Material for this exercise section start
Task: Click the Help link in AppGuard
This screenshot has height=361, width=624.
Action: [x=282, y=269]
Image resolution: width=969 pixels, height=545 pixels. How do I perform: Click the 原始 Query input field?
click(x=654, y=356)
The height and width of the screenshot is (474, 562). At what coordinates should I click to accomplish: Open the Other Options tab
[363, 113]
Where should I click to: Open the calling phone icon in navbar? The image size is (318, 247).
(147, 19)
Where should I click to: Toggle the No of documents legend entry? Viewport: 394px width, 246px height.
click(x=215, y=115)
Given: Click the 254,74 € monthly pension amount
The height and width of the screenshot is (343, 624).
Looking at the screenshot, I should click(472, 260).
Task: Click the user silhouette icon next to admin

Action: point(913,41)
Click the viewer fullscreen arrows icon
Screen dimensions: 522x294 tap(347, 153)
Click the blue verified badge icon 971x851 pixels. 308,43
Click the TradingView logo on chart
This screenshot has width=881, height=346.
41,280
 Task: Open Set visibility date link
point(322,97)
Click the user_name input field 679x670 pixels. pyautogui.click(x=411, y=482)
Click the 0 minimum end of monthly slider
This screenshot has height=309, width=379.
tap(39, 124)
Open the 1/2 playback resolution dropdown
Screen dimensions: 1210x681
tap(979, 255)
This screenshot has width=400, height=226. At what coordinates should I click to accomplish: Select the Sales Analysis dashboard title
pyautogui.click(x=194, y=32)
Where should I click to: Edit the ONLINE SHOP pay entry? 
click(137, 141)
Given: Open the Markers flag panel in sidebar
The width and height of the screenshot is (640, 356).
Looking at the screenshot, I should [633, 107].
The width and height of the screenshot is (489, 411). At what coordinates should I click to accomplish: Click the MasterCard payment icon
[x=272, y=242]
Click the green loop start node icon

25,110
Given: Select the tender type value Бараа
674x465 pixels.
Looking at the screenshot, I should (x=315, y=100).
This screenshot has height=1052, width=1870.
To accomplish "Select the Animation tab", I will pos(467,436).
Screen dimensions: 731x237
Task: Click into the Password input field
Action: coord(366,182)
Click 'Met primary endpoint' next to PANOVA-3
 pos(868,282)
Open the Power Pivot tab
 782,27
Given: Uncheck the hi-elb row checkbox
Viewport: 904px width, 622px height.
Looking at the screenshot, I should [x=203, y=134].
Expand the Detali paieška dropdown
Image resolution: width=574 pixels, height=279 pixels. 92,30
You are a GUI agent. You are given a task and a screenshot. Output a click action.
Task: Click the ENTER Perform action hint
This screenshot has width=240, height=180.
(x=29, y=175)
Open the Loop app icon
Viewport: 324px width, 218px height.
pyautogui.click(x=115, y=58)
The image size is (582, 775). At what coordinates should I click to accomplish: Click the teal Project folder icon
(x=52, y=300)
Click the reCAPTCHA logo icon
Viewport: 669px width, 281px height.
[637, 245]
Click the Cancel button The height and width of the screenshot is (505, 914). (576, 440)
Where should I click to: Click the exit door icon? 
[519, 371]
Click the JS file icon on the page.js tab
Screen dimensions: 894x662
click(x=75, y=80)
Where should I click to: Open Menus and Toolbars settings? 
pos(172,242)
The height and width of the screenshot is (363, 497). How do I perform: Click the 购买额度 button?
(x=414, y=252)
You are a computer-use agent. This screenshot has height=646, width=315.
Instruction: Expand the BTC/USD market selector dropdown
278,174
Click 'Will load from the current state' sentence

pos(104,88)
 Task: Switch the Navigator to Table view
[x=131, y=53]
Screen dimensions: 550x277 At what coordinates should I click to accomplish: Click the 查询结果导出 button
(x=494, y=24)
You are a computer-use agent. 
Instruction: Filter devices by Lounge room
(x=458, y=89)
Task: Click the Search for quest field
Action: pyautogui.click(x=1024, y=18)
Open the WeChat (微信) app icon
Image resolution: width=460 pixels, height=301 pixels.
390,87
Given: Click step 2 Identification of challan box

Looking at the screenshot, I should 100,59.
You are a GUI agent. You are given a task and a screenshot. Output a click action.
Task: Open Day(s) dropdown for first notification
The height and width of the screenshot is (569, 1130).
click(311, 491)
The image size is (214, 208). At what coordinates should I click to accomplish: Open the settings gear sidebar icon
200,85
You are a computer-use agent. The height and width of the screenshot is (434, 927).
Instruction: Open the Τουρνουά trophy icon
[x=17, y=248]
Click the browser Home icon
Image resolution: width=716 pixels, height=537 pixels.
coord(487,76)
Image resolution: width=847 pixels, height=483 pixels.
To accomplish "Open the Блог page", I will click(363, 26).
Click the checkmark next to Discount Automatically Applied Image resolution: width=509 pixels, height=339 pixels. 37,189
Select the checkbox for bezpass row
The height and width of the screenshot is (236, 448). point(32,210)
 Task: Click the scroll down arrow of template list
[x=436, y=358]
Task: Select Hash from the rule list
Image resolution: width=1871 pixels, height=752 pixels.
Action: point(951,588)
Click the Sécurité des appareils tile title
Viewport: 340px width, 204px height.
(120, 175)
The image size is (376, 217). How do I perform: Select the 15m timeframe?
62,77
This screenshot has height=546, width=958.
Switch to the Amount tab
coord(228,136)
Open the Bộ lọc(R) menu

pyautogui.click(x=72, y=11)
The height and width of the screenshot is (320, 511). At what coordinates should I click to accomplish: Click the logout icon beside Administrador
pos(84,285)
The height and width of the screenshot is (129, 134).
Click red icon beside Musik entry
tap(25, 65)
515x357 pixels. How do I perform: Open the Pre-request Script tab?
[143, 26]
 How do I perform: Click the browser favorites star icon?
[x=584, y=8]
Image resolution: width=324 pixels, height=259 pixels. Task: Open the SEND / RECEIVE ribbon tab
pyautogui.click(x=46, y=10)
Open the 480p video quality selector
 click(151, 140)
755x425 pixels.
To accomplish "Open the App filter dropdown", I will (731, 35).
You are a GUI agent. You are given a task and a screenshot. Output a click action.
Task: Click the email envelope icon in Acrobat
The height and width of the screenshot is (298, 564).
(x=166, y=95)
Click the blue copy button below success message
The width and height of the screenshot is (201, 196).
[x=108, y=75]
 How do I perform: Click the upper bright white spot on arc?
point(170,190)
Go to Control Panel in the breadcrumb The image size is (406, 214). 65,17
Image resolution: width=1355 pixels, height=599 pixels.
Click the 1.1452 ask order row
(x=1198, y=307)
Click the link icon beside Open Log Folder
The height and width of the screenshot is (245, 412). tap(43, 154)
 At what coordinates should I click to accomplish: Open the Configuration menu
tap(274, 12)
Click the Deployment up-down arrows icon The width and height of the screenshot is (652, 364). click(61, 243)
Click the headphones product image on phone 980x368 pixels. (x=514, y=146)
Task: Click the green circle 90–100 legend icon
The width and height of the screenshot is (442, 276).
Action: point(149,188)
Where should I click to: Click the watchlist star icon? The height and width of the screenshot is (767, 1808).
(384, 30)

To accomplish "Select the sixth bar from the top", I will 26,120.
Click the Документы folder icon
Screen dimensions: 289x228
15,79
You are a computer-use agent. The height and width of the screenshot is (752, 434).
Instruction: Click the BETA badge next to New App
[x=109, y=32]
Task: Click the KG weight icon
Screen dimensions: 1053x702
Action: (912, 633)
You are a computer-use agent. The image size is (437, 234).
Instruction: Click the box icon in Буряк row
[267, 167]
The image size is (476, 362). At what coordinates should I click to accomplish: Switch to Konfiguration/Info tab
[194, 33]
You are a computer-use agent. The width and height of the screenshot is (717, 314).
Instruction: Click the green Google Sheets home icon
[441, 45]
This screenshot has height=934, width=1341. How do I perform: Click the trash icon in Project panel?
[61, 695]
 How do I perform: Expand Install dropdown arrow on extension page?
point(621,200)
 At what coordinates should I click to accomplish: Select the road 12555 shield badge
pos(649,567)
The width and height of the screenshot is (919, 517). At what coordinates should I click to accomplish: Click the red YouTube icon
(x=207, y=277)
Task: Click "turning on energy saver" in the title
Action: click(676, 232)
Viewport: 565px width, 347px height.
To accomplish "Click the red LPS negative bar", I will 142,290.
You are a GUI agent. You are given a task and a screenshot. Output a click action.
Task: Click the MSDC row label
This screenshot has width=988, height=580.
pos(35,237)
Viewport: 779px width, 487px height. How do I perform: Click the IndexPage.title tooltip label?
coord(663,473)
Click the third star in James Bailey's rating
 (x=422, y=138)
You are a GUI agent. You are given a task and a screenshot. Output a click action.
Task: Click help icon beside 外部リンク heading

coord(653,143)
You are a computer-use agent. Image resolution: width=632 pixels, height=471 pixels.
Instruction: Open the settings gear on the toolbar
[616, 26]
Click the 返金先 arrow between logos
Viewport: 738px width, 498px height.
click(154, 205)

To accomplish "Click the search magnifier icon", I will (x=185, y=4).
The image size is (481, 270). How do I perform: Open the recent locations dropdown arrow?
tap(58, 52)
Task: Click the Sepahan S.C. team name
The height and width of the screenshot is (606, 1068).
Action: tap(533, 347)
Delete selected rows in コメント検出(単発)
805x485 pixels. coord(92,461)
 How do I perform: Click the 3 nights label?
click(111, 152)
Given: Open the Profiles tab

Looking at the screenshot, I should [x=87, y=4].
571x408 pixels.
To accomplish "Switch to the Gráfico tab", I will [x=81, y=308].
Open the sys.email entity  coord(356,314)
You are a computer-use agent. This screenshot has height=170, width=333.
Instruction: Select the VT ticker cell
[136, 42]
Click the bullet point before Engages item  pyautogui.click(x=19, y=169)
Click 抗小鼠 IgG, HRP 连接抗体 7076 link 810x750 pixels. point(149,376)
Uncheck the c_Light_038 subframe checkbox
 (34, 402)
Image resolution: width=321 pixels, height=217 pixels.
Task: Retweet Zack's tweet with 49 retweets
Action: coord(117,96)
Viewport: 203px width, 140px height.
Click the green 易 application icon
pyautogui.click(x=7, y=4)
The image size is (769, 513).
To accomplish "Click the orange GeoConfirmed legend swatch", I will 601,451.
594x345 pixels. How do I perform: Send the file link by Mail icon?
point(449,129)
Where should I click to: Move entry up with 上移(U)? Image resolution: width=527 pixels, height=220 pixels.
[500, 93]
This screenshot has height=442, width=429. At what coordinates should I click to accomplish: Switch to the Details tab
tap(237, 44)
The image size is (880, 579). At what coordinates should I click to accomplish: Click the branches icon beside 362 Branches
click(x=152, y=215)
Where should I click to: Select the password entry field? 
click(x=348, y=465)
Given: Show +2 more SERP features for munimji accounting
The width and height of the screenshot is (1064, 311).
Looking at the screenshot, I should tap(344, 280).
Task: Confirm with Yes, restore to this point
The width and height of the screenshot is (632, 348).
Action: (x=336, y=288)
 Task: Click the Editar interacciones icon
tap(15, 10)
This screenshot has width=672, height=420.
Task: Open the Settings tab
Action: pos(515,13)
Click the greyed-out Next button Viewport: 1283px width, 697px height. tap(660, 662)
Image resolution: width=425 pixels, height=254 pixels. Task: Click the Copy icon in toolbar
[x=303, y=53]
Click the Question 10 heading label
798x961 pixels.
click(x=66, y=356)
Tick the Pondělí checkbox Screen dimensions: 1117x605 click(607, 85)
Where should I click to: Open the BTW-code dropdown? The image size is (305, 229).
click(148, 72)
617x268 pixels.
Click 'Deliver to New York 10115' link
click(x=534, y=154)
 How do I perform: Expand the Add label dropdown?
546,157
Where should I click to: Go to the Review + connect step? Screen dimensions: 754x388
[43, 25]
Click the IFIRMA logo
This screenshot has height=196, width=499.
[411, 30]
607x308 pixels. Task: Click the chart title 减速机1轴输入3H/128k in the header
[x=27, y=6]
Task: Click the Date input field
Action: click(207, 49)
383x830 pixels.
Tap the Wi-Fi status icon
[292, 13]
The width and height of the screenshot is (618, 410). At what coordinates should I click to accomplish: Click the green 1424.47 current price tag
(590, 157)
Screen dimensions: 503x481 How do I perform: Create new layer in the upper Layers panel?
Material for this exercise section end
What to produce ▸ The lines of the records that contain the string "monthly" should be located and copied.

Exercise answer ▸
Given: Click the 254,74 € monthly pension amount
Click the 0 minimum end of monthly slider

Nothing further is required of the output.